Pitt has always had Robert Redford’s looks and Dustin Hoffman’s character commitment. His first Oscar nomination was for 12 Monkeys, in which he played a twitchy psychopath so beautifully—and so unattractively—you couldn’t actually believe it was the same golden beach boy who’d dazzled Geena Davis out of her cash in Thelma and Louise. So it might well be that he allowed himself to look peaked in Bullet Train when he didn’t really have to because he’s playing a man who’s lived a hard life and believes himself to be the unluckiest person on earth. He’s also hilarious, so much so that it would be thrilling to see him attempt an out-and-out comedy at some point. He tosses his one-liners like an ace knuckleballer, with off-speed mastery.

He’s the reason to see Bullet Train—well, he and Joey King, the star of a zillion kids’ shows and Netflix teen romcoms you’ve never even heard of. She plays a character called Prince, who is one of a half-dozen people on a bullet train from Tokyo to Kyoto and is a criminal mastermind who looks like a ninth-grader. Pitt is Ladybug, who does work for hire for some criminal syndicate and whose job is to locate a briefcase with ransom money in it, steal it, and get off the train at the next stop.
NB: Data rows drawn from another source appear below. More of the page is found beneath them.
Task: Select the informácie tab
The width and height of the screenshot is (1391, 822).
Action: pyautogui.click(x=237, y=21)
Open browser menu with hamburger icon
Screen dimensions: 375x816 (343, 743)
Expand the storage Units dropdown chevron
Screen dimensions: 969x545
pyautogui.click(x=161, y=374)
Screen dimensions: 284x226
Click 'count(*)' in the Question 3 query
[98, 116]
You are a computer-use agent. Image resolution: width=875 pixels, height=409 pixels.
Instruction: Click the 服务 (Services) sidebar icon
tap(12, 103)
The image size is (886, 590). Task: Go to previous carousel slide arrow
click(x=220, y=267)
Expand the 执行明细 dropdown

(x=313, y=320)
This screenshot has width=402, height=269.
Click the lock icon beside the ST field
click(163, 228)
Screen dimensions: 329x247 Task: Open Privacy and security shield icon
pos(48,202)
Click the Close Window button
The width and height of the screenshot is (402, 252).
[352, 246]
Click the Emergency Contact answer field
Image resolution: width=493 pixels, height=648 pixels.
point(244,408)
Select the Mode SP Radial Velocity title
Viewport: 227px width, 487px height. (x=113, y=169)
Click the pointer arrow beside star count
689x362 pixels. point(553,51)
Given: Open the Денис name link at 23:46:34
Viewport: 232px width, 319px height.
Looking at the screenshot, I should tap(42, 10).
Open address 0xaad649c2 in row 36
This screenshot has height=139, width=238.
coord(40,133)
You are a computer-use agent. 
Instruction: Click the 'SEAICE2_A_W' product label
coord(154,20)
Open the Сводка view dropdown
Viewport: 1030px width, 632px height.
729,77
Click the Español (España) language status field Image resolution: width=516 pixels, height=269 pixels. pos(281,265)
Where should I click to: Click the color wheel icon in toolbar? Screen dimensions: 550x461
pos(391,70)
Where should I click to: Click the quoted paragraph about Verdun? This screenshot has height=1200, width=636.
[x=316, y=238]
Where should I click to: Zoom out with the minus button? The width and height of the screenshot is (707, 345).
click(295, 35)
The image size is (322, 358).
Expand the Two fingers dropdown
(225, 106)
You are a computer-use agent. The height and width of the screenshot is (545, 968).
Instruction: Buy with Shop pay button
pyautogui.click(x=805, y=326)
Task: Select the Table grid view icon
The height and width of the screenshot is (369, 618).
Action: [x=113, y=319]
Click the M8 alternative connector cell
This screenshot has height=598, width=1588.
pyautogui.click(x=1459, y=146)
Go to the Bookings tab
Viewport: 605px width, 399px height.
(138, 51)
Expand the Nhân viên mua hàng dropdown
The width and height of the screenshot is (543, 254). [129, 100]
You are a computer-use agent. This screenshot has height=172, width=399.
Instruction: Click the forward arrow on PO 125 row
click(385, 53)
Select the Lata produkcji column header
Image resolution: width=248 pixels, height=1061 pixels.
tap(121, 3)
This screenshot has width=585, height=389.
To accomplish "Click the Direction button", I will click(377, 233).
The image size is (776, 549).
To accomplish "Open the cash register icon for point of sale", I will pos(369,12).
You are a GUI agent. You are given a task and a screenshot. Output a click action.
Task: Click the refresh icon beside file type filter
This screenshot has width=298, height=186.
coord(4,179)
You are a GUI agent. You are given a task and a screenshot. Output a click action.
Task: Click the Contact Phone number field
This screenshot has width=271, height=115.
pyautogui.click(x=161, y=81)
He doesn’t, of course, because Prince is after it too. So are two cockney thugs who brought the briefcase on the train, and a Mexican cartel hitman who’s on the train looking for revenge against someone who poisoned his wife at their wedding, and I’m probably missing two or three others. This movie is John Wick mixed with Bugs Bunny. Its ambition is to be a live-action cartoon in which the fights and deaths and blood and gore are entirely comic. It takes place entirely within a universe of bad guys with their own rules and protocols, though the underworld-building here is just not as entrancing as it was in the first John Wick—with whom it shares a director, David Leitch.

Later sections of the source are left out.